科目情報
科目名 心理生理学 
クラス − 
授業の概要 1.児童青年期のこころを、心理学と脳神経生理学(脳科学、脳神経系の構造及び機能、高次脳機能障害等)から理解する。
2.こころの変化によりからだに起こる記憶、感情等の生理学的反応の機序を学ぶ。心身相関を理解する。
3.身体の生理的変化を感情面や行動面に有利にいかすことを学ぶ。 
授業の到達目標 1.こころの失調と脳神経系の異常や認知行動面の異常についての関係性が理解できるようになる。
2.こころとからだの関係(心身相関)の視点から、児童生徒や周囲に対して人間理解を深めることができるようになる。
3.身体情報を活用して心理状態を制御できる学術的可能性について理解できるようになる。
----
» **作業指示**:
a) 科目情報の授業の概要では、児童青年期のこころを心理学と何から理解するとしていますか。
b) 科目情報のうち、「2.こころの変化によりからだ」と「めることができるようになる。」の間を、両端の語句も含めて書き写してください。

[データセット項目]
----
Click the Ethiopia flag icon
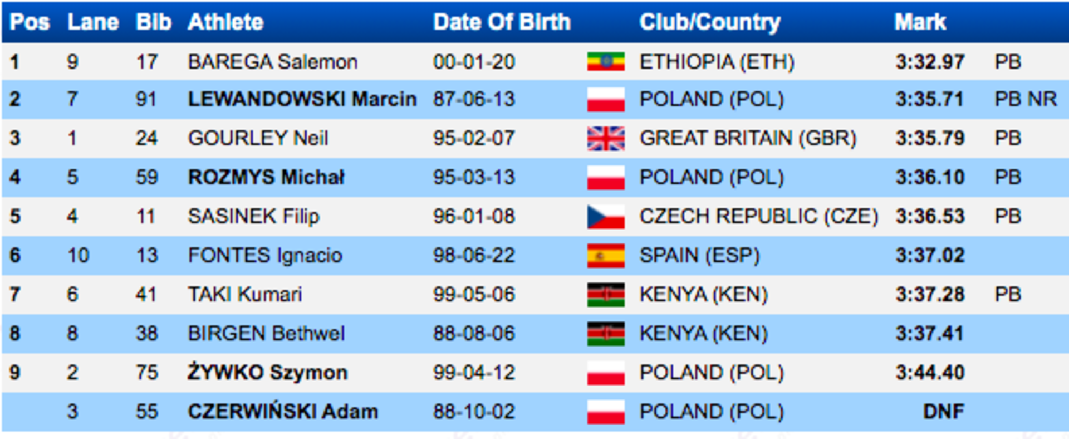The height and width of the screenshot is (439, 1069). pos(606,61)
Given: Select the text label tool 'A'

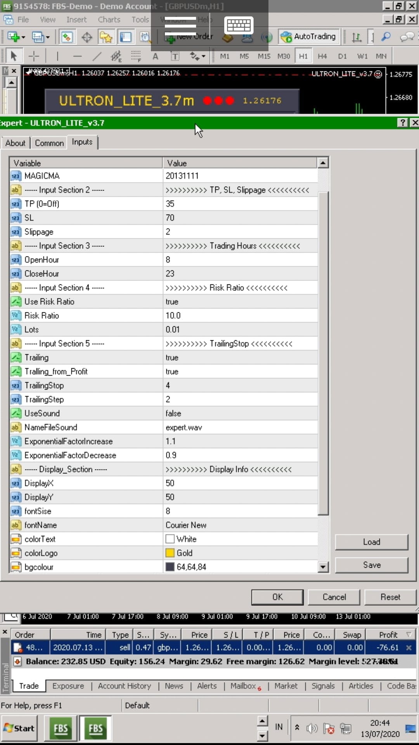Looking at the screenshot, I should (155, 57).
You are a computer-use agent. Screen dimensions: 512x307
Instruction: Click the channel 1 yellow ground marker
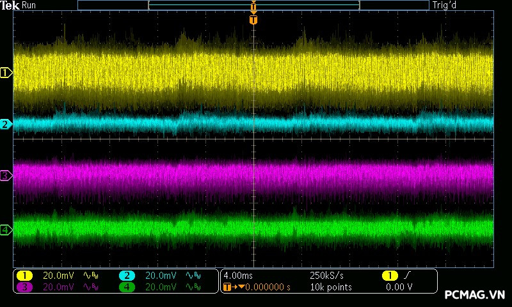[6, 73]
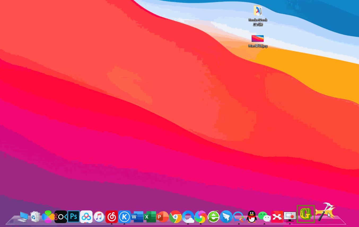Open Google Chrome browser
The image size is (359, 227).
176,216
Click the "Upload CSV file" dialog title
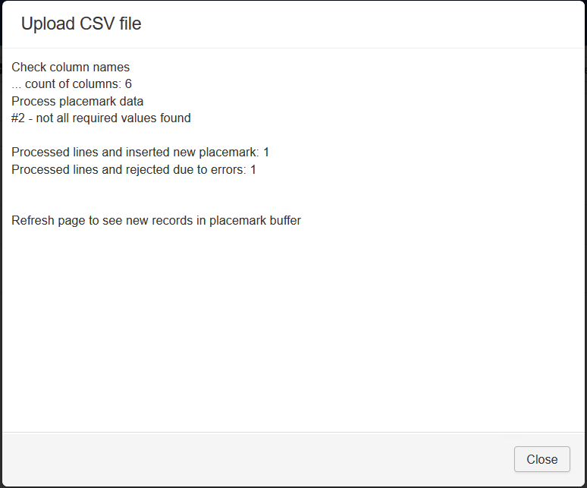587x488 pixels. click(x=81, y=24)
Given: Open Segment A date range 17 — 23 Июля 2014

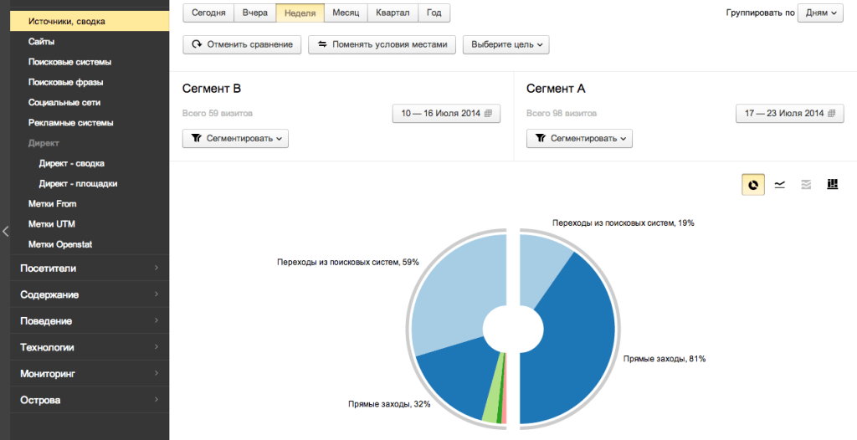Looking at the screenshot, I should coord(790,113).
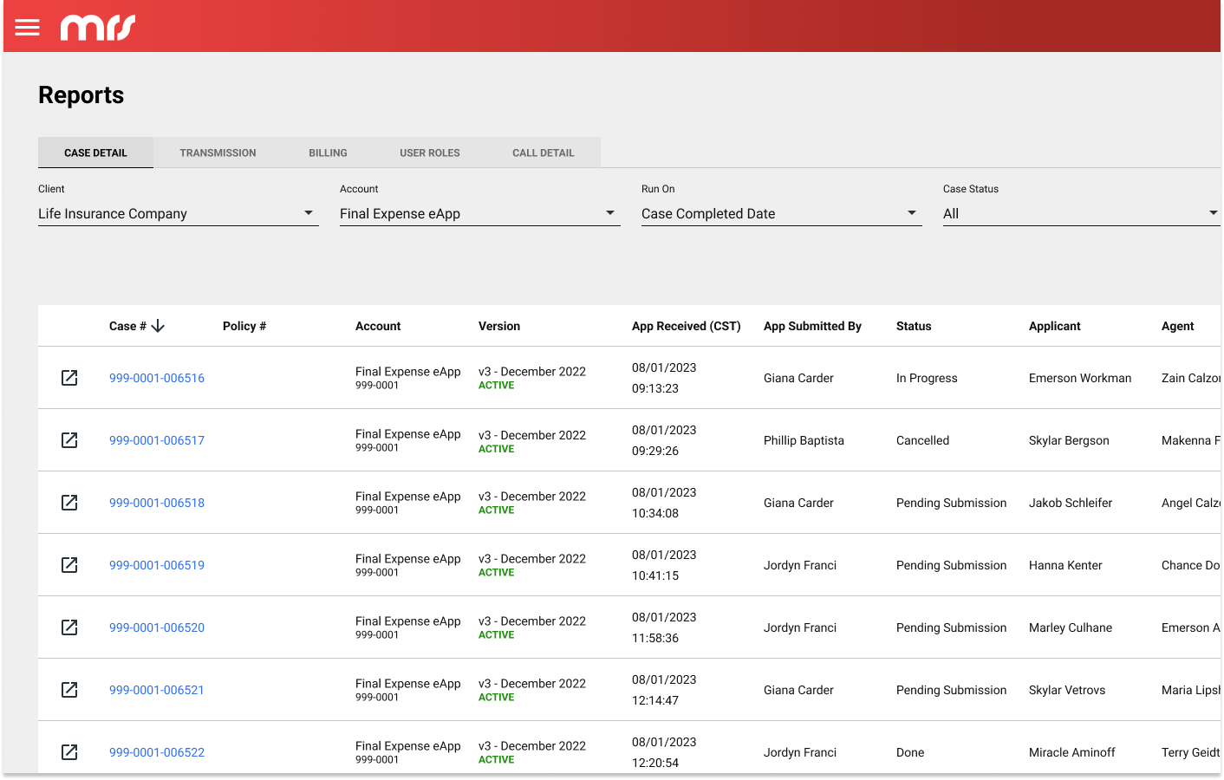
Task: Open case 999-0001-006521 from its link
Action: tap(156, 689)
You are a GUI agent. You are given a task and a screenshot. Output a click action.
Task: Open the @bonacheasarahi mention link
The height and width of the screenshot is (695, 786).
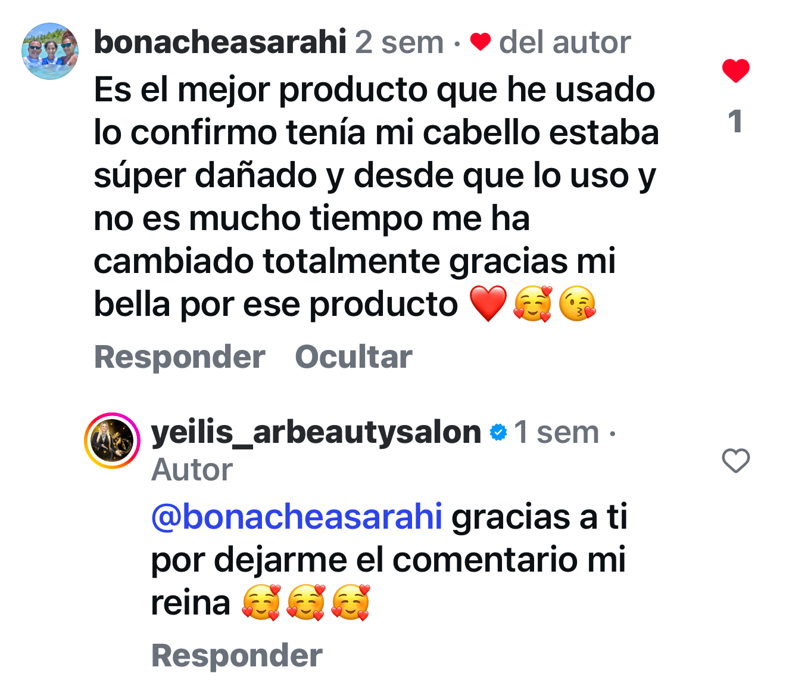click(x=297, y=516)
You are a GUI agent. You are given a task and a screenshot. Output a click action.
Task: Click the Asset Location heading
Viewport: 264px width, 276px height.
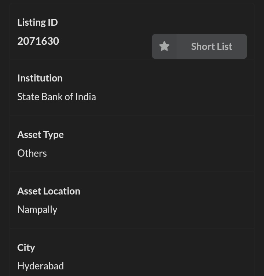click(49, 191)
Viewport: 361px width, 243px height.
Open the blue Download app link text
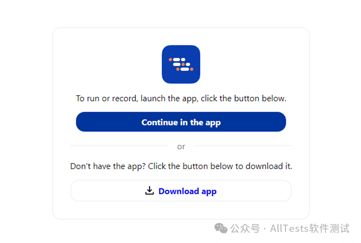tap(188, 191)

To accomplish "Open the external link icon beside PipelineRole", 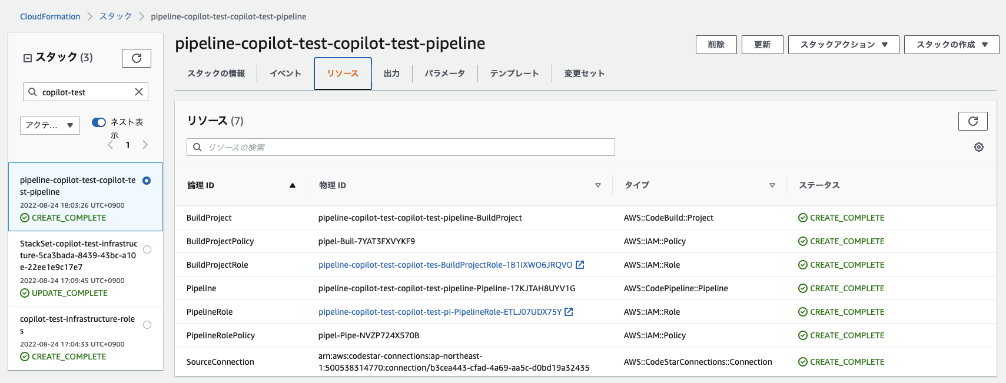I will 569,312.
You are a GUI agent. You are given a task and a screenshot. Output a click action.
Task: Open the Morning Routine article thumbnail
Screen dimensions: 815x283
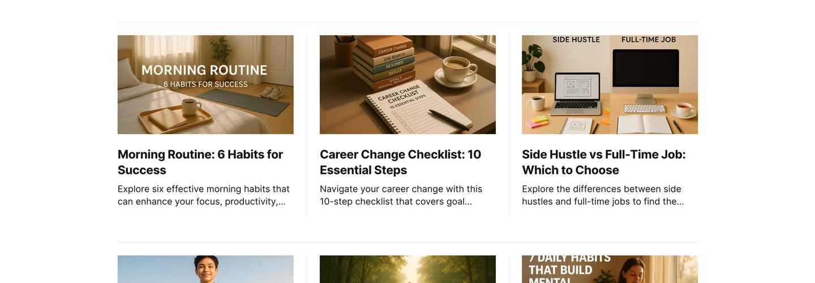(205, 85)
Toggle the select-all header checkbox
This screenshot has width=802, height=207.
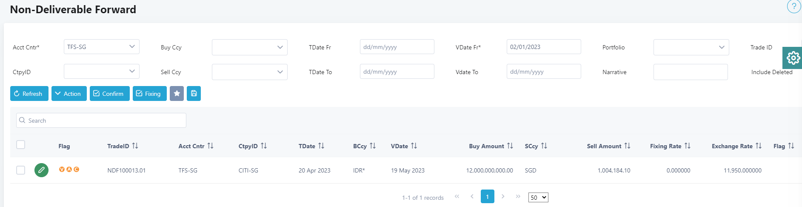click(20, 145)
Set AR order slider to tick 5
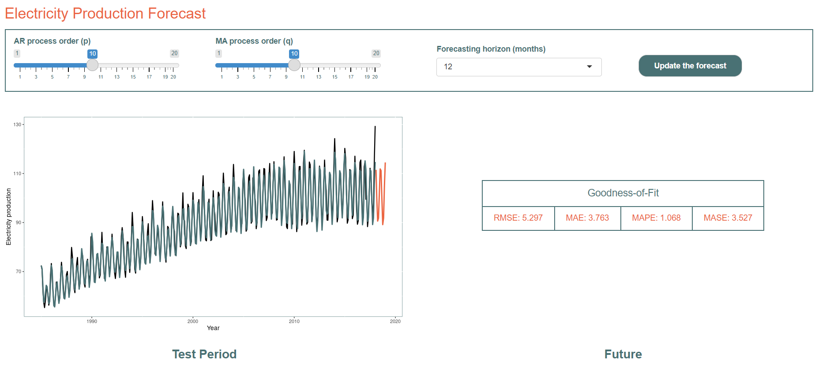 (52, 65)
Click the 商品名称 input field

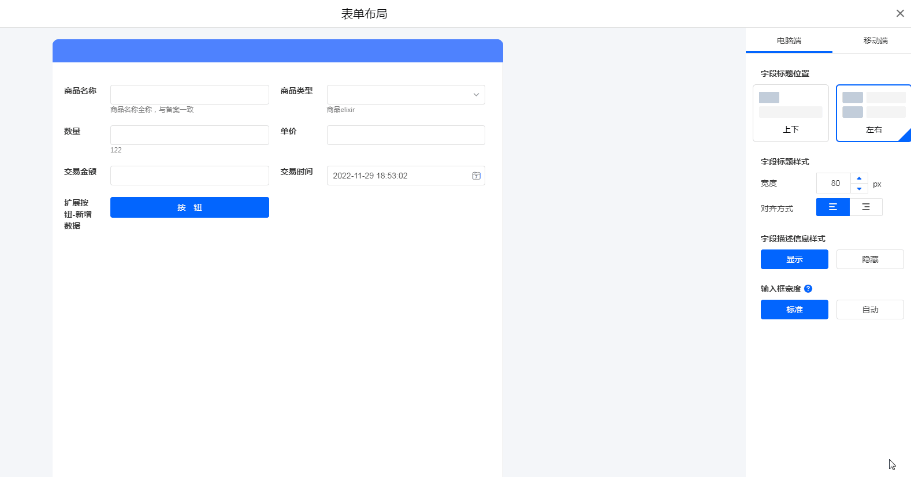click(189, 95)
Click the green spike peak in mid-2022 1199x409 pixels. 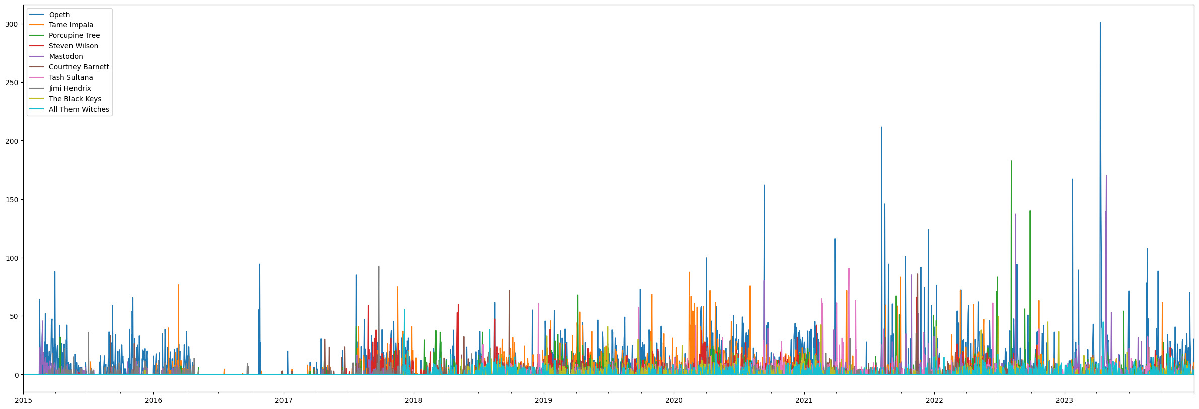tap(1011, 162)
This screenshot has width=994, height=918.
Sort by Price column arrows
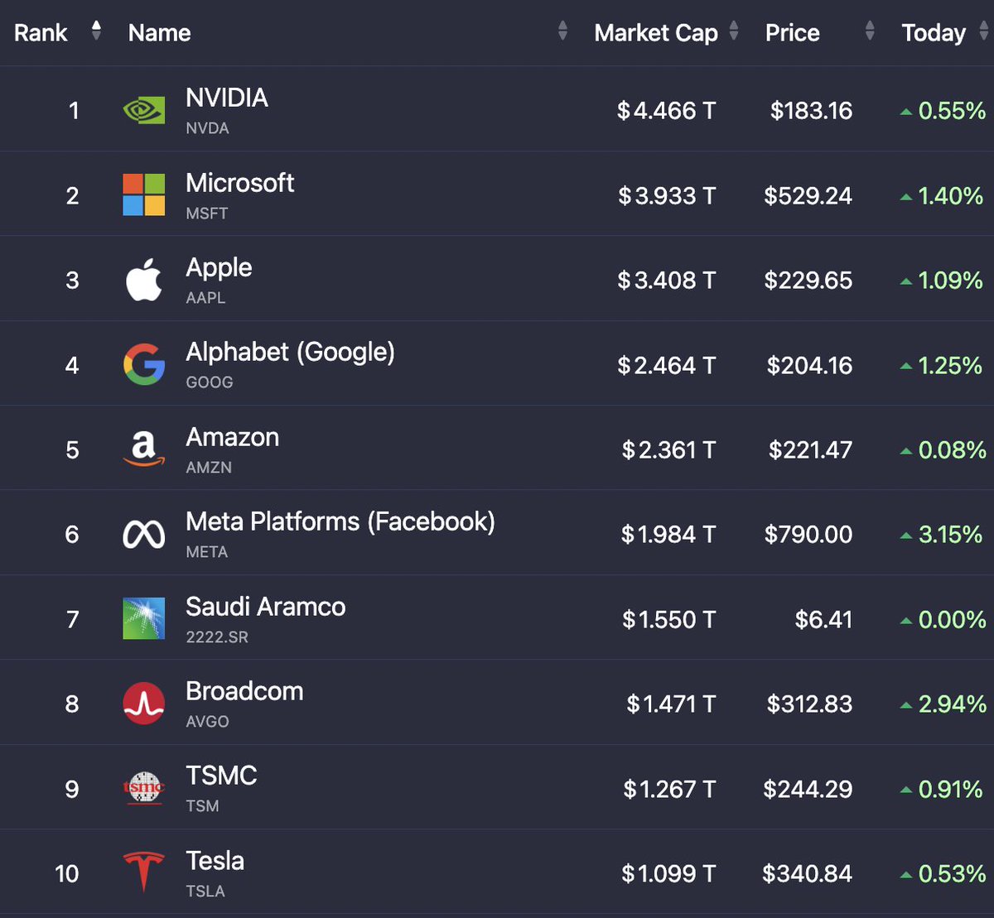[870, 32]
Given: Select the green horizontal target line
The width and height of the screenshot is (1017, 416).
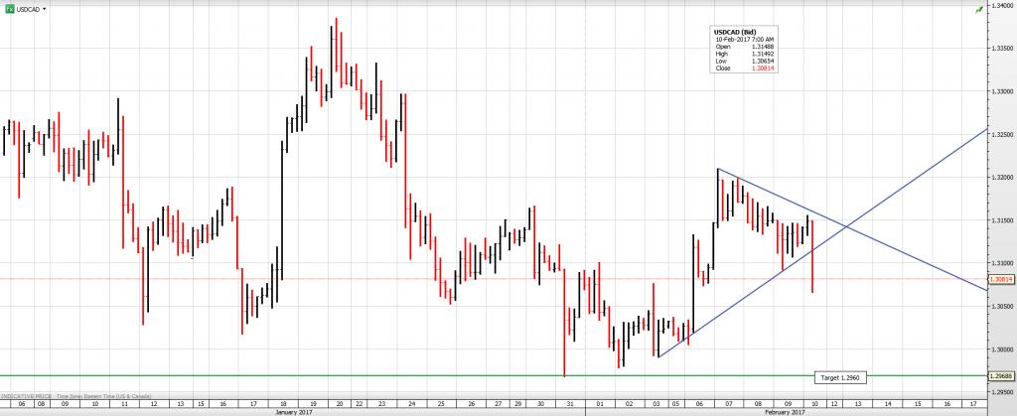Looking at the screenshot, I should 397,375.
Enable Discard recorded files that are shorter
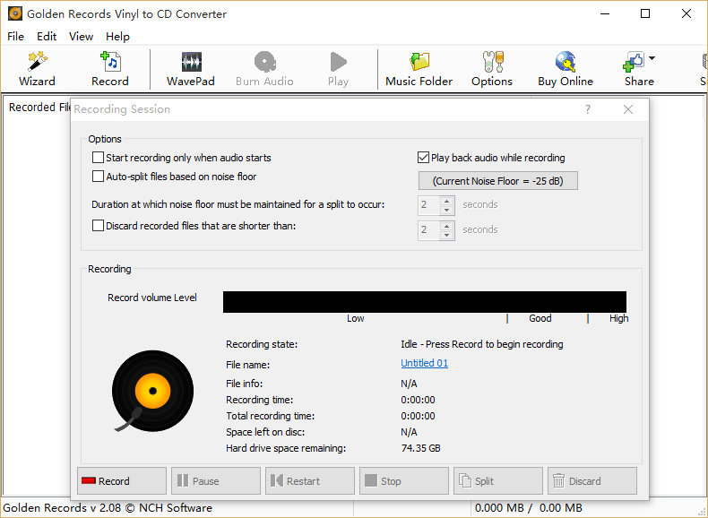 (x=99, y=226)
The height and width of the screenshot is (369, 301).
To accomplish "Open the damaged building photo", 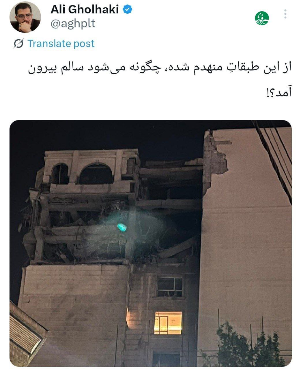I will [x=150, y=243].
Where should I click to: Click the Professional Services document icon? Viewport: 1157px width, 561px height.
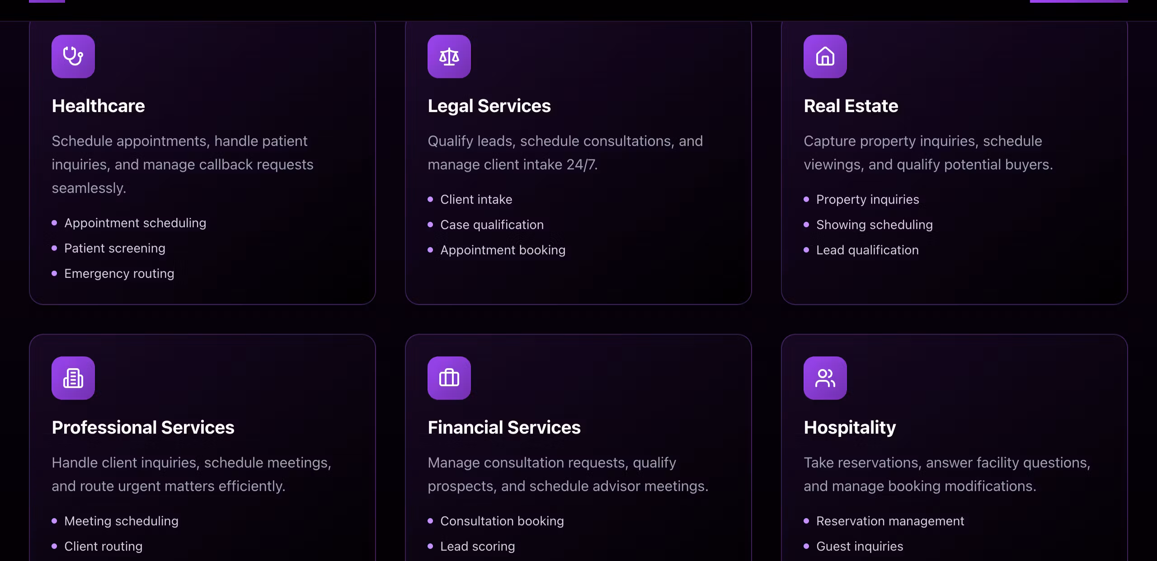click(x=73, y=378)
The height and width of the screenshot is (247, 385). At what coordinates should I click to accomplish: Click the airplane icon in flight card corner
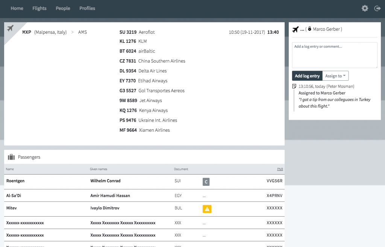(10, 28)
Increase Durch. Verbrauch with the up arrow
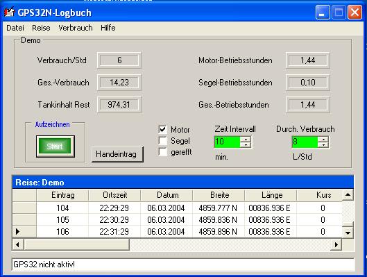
----
» **解答一覧**:
a) 脳神経生理学（脳科学、脳神経系の構造及び機能、高次脳機能障害等）です。

b)
2.こころの変化によりからだに起こる記憶、感情等の生理学的反応の機序を学ぶ。心身相関を理解する。
3.身体の生理的変化を感情面や行動面に有利にいかすことを学ぶ。 
授業の到達目標 1.こころの失調と脳神経系の異常や認知行動面の異常についての関係性が理解できるようになる。
2.こころとからだの関係(心身相関)の視点から、児童生徒や周囲に対して人間理解を深めることができるようになる。